Nos "Autos de Arrolamento da Comissão Concelhia de Inventário", relativos à Fábrica da Sé, realizados em 1911, o quadro é mencionado no nº 812: "Um quadro em madeira, de bastante valor, representando São Canuto, tendo um metro de largura e um metro e oitenta e quatro de altura."
Em 1912 passam para o edifício do antigo Paço Episcopal, sendo incorporados na colecção do Museu de Arte e Arqueologia criado em 1917, actual Museu de Lamego.
Segue-se cronologia apresentada no relatório do tratamento efectuado nos 5 painéis pela empresa Arterestauro em 2002.

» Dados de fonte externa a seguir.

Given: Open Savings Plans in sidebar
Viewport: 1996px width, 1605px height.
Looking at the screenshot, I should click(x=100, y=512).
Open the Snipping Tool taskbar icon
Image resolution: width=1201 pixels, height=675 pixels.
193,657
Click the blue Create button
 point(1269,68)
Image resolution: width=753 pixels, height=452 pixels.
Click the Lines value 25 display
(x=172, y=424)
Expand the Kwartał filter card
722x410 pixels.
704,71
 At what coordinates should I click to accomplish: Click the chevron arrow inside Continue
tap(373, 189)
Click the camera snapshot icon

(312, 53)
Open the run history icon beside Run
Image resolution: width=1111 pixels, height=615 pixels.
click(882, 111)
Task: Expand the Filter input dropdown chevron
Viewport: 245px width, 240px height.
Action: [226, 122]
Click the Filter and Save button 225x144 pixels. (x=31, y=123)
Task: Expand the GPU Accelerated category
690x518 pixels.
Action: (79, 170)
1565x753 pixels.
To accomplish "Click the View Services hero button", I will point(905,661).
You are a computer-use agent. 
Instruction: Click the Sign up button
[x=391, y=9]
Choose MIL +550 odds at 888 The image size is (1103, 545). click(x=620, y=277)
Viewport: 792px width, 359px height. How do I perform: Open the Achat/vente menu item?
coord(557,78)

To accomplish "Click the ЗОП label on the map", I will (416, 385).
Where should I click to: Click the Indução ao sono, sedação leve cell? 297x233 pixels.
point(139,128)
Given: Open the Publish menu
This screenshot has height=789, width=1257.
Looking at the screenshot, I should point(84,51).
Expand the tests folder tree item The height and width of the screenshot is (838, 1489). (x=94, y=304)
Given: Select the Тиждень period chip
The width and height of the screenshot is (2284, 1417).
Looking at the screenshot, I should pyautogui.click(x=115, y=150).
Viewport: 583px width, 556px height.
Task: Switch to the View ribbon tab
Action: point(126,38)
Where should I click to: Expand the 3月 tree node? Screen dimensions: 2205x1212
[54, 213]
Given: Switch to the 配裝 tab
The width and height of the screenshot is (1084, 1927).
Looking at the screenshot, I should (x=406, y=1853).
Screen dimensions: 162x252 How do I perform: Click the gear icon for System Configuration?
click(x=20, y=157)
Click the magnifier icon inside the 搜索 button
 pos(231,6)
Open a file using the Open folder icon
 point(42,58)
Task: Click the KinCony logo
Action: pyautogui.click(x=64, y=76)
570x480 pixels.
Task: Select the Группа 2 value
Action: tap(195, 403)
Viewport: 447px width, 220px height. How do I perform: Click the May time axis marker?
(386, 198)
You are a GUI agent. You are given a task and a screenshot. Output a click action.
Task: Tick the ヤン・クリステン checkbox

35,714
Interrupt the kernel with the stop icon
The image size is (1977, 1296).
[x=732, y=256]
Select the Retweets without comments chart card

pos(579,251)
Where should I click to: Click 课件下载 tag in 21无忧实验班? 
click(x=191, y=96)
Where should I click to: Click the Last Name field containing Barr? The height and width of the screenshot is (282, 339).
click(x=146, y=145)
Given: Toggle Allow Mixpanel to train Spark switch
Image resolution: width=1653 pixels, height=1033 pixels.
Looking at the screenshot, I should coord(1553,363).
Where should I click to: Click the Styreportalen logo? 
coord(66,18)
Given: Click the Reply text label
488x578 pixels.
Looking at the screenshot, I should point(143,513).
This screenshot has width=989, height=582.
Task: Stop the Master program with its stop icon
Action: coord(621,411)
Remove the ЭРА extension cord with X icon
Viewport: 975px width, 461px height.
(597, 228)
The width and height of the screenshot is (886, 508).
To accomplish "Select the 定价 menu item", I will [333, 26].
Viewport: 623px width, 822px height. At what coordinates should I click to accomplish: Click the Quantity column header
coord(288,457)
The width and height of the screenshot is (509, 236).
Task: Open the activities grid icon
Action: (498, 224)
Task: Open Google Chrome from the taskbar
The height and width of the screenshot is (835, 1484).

"1511- Fica terminado o retábulo;
1651 - data a que foi sujeito a uma intervenção "que por antigo necessita de reparo";
1656 - foi pintada a capela-mor;
séc. XVIII - o interior da Sé foi reformado;
1881 - quatro dos cinco painéis encontram-se expostos na sala do Capítulo da mesma Sé;
1919 a 1923 - Luciano Freire tratou os cinco painéis, mencionando que na Anunciação, Visitação e Circuncisão, o seu estado de conservação "era deplorável por estarem repintados na sua quase totalidade e terem a tinta caída em muitos pontos";
1940 a 1955 - Fernando Mardel tratou os painéis com a representação Criação dos Animais, Circuncisão e Apresentação no Templo;
1983 - Os painéis Anunciação e Circuncisão são tratados no Instituto José de Figueiredo;
2001 - o painel com a representação Criação dos Animais é verificado o seu estado de conservação pela Arterestauro."
2002 - a mesma empresa procede ao tratamento deste painel."